Record extracts -
*** Block opens ***
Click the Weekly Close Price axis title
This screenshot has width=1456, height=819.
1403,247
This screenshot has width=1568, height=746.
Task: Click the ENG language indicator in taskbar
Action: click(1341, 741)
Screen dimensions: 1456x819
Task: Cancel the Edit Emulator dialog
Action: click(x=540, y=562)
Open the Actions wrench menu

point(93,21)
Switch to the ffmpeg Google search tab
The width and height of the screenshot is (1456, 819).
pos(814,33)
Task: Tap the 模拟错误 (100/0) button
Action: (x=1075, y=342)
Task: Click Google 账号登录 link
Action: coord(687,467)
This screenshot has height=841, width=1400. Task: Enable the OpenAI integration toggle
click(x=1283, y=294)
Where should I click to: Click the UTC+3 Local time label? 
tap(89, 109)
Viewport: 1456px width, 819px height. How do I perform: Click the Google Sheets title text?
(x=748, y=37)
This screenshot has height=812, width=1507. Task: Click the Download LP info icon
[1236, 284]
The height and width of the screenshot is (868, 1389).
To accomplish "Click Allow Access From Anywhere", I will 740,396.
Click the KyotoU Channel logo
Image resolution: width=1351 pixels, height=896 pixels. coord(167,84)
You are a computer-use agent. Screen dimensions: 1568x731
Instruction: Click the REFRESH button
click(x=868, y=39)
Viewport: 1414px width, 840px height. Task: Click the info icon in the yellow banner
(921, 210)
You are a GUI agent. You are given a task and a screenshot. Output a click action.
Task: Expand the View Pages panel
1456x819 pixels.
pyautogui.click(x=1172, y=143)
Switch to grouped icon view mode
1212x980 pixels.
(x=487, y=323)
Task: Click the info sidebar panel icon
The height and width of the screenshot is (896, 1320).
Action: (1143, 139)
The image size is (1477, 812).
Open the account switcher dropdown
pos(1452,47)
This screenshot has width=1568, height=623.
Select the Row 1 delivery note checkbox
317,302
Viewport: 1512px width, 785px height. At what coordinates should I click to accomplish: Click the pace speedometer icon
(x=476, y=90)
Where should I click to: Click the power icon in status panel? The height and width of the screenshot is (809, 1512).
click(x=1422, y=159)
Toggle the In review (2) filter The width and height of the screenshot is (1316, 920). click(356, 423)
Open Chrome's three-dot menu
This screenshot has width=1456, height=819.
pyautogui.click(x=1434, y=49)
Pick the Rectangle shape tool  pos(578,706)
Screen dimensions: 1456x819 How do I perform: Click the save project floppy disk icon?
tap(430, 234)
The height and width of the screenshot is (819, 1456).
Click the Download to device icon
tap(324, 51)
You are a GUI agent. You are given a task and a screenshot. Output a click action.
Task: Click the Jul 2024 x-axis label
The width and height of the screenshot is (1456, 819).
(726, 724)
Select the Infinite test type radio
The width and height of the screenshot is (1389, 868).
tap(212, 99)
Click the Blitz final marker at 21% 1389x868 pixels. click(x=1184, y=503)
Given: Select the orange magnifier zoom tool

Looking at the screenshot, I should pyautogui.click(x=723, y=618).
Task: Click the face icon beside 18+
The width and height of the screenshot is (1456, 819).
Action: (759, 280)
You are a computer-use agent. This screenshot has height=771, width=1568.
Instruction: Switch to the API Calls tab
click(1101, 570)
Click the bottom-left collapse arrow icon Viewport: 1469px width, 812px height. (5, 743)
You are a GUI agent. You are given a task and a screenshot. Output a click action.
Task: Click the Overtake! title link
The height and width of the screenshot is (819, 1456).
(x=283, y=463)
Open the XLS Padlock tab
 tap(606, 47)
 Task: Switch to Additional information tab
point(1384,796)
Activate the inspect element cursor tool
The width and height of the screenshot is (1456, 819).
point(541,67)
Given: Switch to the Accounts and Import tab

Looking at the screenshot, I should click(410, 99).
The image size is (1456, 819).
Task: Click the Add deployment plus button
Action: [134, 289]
*** Block closes ***
Goal of the exercise -
Exactly as shown above, return all of the entries.

Answer box -
Click the Weekly Close Price axis title
This screenshot has width=1456, height=819.
1403,247
This screenshot has width=1568, height=746.
Task: Click the ENG language indicator in taskbar
Action: click(1341, 741)
Screen dimensions: 1456x819
Task: Cancel the Edit Emulator dialog
Action: click(x=540, y=562)
Open the Actions wrench menu

point(93,21)
Switch to the ffmpeg Google search tab
The width and height of the screenshot is (1456, 819).
pos(814,33)
Task: Tap the 模拟错误 (100/0) button
Action: (x=1075, y=342)
Task: Click Google 账号登录 link
Action: coord(687,467)
This screenshot has height=841, width=1400. Task: Enable the OpenAI integration toggle
click(x=1283, y=294)
Where should I click to: Click the UTC+3 Local time label? 
tap(89, 109)
Viewport: 1456px width, 819px height. How do I perform: Click the Google Sheets title text?
(x=748, y=37)
This screenshot has height=812, width=1507. Task: Click the Download LP info icon
[1236, 284]
The height and width of the screenshot is (868, 1389).
To accomplish "Click Allow Access From Anywhere", I will 740,396.
Click the KyotoU Channel logo
Image resolution: width=1351 pixels, height=896 pixels. coord(167,84)
You are a computer-use agent. Screen dimensions: 1568x731
Instruction: Click the REFRESH button
click(x=868, y=39)
Viewport: 1414px width, 840px height. Task: Click the info icon in the yellow banner
(921, 210)
You are a GUI agent. You are given a task and a screenshot. Output a click action.
Task: Expand the View Pages panel
1456x819 pixels.
pyautogui.click(x=1172, y=143)
Switch to grouped icon view mode
1212x980 pixels.
(x=487, y=323)
Task: Click the info sidebar panel icon
The height and width of the screenshot is (896, 1320).
Action: (1143, 139)
The image size is (1477, 812).
Open the account switcher dropdown
pos(1452,47)
This screenshot has width=1568, height=623.
Select the Row 1 delivery note checkbox
317,302
Viewport: 1512px width, 785px height. At what coordinates should I click to accomplish: Click the pace speedometer icon
(x=476, y=90)
Where should I click to: Click the power icon in status panel? The height and width of the screenshot is (809, 1512).
click(x=1422, y=159)
Toggle the In review (2) filter The width and height of the screenshot is (1316, 920). click(356, 423)
Open Chrome's three-dot menu
This screenshot has width=1456, height=819.
pyautogui.click(x=1434, y=49)
Pick the Rectangle shape tool  pos(578,706)
Screen dimensions: 1456x819 How do I perform: Click the save project floppy disk icon?
tap(430, 234)
The height and width of the screenshot is (819, 1456).
Click the Download to device icon
tap(324, 51)
You are a GUI agent. You are given a task and a screenshot. Output a click action.
Task: Click the Jul 2024 x-axis label
The width and height of the screenshot is (1456, 819).
(726, 724)
Select the Infinite test type radio
The width and height of the screenshot is (1389, 868).
tap(212, 99)
Click the Blitz final marker at 21% 1389x868 pixels. click(x=1184, y=503)
Given: Select the orange magnifier zoom tool

Looking at the screenshot, I should pyautogui.click(x=723, y=618).
Task: Click the face icon beside 18+
The width and height of the screenshot is (1456, 819).
Action: (759, 280)
You are a computer-use agent. This screenshot has height=771, width=1568.
Instruction: Switch to the API Calls tab
click(1101, 570)
Click the bottom-left collapse arrow icon Viewport: 1469px width, 812px height. (5, 743)
You are a GUI agent. You are given a task and a screenshot. Output a click action.
Task: Click the Overtake! title link
The height and width of the screenshot is (819, 1456).
(x=283, y=463)
Open the XLS Padlock tab
 tap(606, 47)
 Task: Switch to Additional information tab
point(1384,796)
Activate the inspect element cursor tool
The width and height of the screenshot is (1456, 819).
point(541,67)
Given: Switch to the Accounts and Import tab

Looking at the screenshot, I should click(410, 99).
The image size is (1456, 819).
Task: Click the Add deployment plus button
Action: [134, 289]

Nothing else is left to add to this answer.